I have a list with two data.table objects in it. To give an idea, one table got 400,000 rows & 7 variables, other got 750,000 rows & 12 variables. Those two tables don't have same columns. I do a lot of munging (different steps for each) on them. The munging steps include calculating sum, finding percentile for a summary value, number of cases in each group, unique length, etc (more than 20 steps on each). I use data.table
package for these steps. However, I see that doing all ~20 steps for each (>40 steps in total) takes a bit of time. I am wondering how I can use parallel processing to speed this up. I assume it is possible to process these steps in parallel as they are carried out on different components of a list. I did a thorough google search to brainstorm ideas,however, I didn't find helpful leads. Has anyone done this? Please shed some light, so I will be very grateful. Thank you
So far, I have done this much. Result
is the list containing two data.table objects. fun1 & fun2 are wrapped up set of steps I need to do on each data.table object. Performance wise I don't see any gain yet (probably due to overhead? I dont know).

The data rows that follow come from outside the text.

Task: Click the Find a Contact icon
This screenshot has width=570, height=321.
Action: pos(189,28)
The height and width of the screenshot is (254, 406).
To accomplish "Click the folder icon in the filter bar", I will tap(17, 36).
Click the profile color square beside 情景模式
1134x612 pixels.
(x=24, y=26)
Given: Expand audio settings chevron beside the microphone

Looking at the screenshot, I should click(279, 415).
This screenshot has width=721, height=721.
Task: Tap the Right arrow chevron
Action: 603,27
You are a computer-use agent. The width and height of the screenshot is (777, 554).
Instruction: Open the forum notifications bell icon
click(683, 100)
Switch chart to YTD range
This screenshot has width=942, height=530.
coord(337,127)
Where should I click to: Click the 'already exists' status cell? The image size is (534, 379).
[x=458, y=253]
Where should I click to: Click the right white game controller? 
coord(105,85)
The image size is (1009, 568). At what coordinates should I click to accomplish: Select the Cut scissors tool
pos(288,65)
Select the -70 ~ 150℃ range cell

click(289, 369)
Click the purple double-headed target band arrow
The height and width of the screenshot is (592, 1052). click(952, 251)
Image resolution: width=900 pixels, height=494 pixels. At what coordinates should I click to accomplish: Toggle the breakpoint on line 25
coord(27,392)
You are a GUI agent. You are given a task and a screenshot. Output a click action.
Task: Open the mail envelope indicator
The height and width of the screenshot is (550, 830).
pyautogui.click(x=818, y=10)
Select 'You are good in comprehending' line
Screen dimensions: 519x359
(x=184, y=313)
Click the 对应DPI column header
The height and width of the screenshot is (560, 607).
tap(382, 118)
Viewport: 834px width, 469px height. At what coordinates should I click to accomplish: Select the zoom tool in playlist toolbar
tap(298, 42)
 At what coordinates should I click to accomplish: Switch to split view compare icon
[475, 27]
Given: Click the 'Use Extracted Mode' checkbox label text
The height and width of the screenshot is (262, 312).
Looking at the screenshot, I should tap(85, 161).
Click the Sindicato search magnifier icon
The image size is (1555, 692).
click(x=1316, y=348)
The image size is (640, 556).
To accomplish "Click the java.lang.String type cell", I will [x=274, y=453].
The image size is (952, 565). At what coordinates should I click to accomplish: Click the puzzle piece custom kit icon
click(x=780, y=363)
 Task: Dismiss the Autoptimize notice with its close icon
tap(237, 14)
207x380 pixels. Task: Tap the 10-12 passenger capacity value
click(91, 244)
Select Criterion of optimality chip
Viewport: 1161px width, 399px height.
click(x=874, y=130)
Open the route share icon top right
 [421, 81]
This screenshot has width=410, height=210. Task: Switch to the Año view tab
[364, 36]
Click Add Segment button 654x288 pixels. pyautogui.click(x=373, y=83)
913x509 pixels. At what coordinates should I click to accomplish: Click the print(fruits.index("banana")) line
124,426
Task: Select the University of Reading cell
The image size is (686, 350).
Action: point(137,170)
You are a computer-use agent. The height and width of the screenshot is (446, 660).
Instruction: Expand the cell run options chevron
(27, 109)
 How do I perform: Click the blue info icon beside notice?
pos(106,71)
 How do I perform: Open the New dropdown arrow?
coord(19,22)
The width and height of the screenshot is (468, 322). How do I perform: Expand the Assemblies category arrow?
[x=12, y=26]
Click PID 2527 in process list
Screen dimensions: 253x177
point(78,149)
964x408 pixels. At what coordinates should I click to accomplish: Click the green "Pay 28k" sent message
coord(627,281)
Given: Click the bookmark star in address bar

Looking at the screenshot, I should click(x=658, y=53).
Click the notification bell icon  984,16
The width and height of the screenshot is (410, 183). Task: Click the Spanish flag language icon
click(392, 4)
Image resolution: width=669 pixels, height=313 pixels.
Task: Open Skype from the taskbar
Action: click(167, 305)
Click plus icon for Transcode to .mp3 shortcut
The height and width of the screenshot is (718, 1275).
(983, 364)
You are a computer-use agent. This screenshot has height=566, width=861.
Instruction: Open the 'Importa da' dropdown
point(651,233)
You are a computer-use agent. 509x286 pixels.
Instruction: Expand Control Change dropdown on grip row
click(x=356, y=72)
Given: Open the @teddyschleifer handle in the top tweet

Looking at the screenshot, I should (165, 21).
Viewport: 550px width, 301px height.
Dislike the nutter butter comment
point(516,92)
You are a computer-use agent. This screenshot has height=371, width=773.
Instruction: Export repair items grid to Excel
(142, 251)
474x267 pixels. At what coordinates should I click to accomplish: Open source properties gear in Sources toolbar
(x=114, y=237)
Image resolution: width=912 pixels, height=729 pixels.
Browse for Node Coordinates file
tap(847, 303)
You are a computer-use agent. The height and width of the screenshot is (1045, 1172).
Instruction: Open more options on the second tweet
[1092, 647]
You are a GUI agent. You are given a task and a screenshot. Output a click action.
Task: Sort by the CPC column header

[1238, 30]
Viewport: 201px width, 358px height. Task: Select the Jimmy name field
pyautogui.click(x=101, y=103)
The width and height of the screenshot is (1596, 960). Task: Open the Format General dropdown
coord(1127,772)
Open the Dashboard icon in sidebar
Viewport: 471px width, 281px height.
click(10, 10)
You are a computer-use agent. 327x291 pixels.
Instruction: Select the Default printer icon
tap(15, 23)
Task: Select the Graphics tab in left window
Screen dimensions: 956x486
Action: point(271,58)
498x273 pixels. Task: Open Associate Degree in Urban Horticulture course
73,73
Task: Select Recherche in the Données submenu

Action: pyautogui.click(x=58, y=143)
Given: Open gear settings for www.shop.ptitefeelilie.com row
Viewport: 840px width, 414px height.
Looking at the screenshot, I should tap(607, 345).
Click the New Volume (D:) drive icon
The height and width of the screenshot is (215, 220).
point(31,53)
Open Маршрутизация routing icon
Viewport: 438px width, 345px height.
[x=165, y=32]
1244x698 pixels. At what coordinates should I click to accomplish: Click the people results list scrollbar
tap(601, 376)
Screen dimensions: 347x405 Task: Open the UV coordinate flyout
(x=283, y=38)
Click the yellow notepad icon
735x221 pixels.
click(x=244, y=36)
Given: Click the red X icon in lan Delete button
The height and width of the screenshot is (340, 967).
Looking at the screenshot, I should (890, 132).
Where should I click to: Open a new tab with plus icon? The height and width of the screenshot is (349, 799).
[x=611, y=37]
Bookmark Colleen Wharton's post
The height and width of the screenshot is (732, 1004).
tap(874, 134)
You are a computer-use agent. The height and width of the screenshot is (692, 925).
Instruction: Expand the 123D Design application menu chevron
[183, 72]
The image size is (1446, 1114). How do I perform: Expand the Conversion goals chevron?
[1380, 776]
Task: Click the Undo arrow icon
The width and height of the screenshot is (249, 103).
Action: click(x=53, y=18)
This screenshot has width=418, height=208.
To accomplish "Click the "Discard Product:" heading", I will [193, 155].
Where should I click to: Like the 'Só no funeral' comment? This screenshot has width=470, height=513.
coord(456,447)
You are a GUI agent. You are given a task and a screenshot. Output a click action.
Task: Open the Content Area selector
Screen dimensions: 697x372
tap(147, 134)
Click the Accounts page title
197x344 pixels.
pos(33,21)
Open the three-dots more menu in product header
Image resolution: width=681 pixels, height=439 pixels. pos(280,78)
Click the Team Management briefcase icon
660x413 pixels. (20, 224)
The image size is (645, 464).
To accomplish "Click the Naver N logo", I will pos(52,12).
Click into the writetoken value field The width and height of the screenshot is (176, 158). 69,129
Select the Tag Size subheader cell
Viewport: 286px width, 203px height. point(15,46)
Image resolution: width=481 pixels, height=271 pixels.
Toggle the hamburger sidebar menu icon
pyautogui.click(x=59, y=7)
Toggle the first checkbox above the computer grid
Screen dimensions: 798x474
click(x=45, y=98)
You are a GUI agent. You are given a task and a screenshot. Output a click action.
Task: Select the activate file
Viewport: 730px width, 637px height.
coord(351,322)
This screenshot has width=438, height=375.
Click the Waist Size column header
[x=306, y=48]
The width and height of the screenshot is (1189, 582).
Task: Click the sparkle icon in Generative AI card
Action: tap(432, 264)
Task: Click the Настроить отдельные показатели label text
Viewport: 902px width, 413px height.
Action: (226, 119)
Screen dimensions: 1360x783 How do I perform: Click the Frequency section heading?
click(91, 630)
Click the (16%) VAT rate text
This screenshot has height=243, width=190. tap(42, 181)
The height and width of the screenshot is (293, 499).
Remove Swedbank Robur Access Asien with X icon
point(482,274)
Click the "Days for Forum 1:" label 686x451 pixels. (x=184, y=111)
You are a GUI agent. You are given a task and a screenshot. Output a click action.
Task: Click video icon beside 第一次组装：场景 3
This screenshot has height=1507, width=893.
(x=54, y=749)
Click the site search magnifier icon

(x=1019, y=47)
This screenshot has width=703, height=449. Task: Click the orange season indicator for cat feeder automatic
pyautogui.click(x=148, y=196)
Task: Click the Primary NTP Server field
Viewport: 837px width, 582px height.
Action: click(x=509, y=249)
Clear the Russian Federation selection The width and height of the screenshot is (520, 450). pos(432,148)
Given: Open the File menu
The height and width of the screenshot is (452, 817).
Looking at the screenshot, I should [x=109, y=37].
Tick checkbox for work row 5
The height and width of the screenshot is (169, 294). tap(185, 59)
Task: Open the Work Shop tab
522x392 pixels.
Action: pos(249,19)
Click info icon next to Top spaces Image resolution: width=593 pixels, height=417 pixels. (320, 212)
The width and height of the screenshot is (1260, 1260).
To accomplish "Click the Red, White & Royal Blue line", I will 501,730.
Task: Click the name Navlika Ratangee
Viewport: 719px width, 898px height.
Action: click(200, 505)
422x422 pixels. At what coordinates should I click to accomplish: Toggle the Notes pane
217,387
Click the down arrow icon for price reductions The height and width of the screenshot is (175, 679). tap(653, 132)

munge_data<-function(fun1=prep_data1, fun2=prep_data2, result=result){
library(foreach)
library(doParallel)
cl <- makeCluster(2)
registerDoParallel(cl)
fun_munge<-list(quote(prep_data1(result)), quote(prep_data2(result)))
finatest<-foreach (i=1:2, .packages = "data.table") %dopar% {
result<-result
prep_data1<-fun1
prep_data2<-fun2
eval(fun_munge[[i]])
}
stopCluster(cl)
finatest
}